### Text provided:

# # # # # # #

Worldwide, 780 million people lack access to clean water, according to estimates from the World Health Organization. Armed with sheets of paper and an expert knowledge of nanoparticles, Teri Dankovich, a Civil and Environmental Engineering (CEE) postdoctoral researcher at Carnegie Mellon University, is working to solve that problem with support from CEE students.
This summer, CEE student Angela Ng (BS ’16) traveled to Bangladesh to test Dankovich’s innovative technology called pAge Drinking Paper—thick pieces of paper embedded with silver and copper nanoparticles that are lethal to bacteria.
In a talk at the 250th American Chemical Society National Meeting & Exposition, Dankovich presented results from these and other field trials showing that when you pour contaminated water through a sheet of pAge drinking paper, the paper removes over 99% of bacteria in the water. This simple process produces filtered water that is very similar to tap water consumed every day across the United States.
This is the type of work I want to do for the rest of my life—to create solutions that better communities around the world.Angela Ng, Student, Civil and Enviornmental Engineering, Carnegie Mellon University
This paper is perhaps best known as the technology behind the Drinkable Book, a collection of pAge drinking papers presented as a book. Each paper can be easily torn from the book, placed in a filter holder, and used to clean water whenever needed. As a whole, one Drinkable Book could provide its owner four years of clean drinking water.
“I had always wanted to work on the Drinkable Book project. It was actually the reason I chose my major,” explains Ng.

# # # # # # #

### Questions to answer:
a - How many years of clean drinking water could one Drinkable Book provide its owner, according to the drinking paper article?
b - Retype the drinking paper article between "This is the" and "clean drinking water.", inclusive.
c - Extend the drinking paper article past its final sentence.
The items after the drinking paper article have no connection to it.

(Stored data entries)
# # # # # # #

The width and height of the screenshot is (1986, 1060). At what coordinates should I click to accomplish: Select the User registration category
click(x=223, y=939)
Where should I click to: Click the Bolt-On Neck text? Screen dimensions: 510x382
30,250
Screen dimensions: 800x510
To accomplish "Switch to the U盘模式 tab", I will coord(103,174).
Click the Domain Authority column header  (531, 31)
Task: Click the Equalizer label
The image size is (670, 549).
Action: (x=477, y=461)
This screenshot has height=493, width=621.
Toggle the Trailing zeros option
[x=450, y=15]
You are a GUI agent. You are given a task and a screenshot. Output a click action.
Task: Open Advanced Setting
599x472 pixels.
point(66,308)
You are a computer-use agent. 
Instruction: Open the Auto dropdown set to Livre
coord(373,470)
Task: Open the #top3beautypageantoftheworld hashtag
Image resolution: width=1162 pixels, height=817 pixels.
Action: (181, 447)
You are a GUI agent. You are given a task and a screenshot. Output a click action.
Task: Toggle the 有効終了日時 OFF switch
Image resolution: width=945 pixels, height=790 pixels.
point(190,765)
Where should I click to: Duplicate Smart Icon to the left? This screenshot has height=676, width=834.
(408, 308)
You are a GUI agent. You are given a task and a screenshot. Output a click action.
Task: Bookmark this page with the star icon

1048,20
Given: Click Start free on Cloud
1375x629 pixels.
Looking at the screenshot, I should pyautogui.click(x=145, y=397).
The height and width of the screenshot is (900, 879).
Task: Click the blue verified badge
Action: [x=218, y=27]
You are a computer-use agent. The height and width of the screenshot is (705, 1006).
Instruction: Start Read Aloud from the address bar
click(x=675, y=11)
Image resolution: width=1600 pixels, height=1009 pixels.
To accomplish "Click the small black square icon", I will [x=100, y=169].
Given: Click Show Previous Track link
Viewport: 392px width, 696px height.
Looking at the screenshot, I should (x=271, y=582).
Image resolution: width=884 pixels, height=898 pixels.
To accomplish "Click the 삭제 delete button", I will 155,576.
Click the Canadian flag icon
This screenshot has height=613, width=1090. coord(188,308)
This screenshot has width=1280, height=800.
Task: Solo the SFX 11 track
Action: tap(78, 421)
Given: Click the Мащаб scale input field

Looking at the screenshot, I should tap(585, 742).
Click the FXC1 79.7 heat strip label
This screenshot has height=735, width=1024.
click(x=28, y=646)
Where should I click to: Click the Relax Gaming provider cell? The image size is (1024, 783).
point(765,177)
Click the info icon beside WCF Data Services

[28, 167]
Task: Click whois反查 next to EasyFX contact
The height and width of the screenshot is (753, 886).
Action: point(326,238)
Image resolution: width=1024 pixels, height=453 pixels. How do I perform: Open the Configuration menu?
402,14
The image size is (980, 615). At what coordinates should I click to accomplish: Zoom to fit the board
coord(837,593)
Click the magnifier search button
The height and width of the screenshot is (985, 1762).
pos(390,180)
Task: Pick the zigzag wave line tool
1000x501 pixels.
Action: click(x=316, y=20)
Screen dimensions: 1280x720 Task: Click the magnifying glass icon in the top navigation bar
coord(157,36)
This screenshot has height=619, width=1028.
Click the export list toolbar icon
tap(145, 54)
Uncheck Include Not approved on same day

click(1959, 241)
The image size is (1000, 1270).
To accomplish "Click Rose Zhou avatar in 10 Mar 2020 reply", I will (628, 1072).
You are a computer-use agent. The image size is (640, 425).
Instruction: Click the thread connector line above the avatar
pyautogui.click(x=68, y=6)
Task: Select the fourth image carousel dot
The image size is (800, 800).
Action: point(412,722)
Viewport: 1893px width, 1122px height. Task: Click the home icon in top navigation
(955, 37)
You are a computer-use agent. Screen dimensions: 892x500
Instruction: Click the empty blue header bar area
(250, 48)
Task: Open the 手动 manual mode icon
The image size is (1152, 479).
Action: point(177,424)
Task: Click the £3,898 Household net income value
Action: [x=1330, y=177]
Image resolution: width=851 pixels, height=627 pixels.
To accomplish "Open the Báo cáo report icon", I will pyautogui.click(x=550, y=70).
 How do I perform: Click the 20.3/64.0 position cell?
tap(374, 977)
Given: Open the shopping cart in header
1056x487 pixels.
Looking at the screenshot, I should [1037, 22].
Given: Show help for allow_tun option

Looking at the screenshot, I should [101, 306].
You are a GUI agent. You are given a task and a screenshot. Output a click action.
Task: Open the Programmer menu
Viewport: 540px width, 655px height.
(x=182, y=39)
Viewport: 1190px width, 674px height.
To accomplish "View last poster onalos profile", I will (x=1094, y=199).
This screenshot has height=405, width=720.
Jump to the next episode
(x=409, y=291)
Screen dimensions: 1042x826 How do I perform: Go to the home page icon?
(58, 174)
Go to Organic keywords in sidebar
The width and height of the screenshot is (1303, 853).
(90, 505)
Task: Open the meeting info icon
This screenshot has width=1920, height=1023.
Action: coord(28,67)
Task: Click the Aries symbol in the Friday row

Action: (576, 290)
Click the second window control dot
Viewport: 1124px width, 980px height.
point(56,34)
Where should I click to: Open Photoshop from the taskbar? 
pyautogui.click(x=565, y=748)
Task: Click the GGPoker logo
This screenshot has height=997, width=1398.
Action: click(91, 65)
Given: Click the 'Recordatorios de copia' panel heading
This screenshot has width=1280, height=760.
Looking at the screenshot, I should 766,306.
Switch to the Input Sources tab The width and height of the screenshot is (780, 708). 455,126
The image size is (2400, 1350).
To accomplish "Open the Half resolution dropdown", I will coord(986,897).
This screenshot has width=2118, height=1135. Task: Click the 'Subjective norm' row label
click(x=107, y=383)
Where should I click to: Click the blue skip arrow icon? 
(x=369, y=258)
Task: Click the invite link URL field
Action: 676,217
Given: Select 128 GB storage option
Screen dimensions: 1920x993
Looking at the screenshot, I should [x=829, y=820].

# # # # # # #

### Task-by-task answers:
a - Four years.

b -
This is the type of work I want to do for the rest of my life—to create solutions that better communities around the world.Angela Ng, Student, Civil and Enviornmental Engineering, Carnegie Mellon University
This paper is perhaps best known as the technology behind the Drinkable Book, a collection of pAge drinking papers presented as a book. Each paper can be easily torn from the book, placed in a filter holder, and used to clean water whenever needed. As a whole, one Drinkable Book could provide its owner four years of clean drinking water.

c -
In Bangladesh, Ng and fellow team members worked with International Development Enterprises to create a design that would allow pAge drinking paper to filter water directly into jugs called kolshis, which are commonly used to collect water throughout the country.
Gathering information and water samples, the group travelled to cities and rural areas and asked people which designs they preferred and how they collected water. The team created and tested various models before identifying the most successful design, which Ng describes as similar to a coffee filter.
As part of her honors thesis, Ng is continuing her work with Dankovich. “There’s a lot more to discover—for example, figuring out the longevity of this new design and seeing if it doesn’t only kill bacteria but also key species like Giardia, Microsporidia, and other waterborne pathogens,” explains Ng.
When asked about her own future, Ng does not hesitate. “This is the type of work I want to do for the rest of my life—to create solutions that better communities around the world.”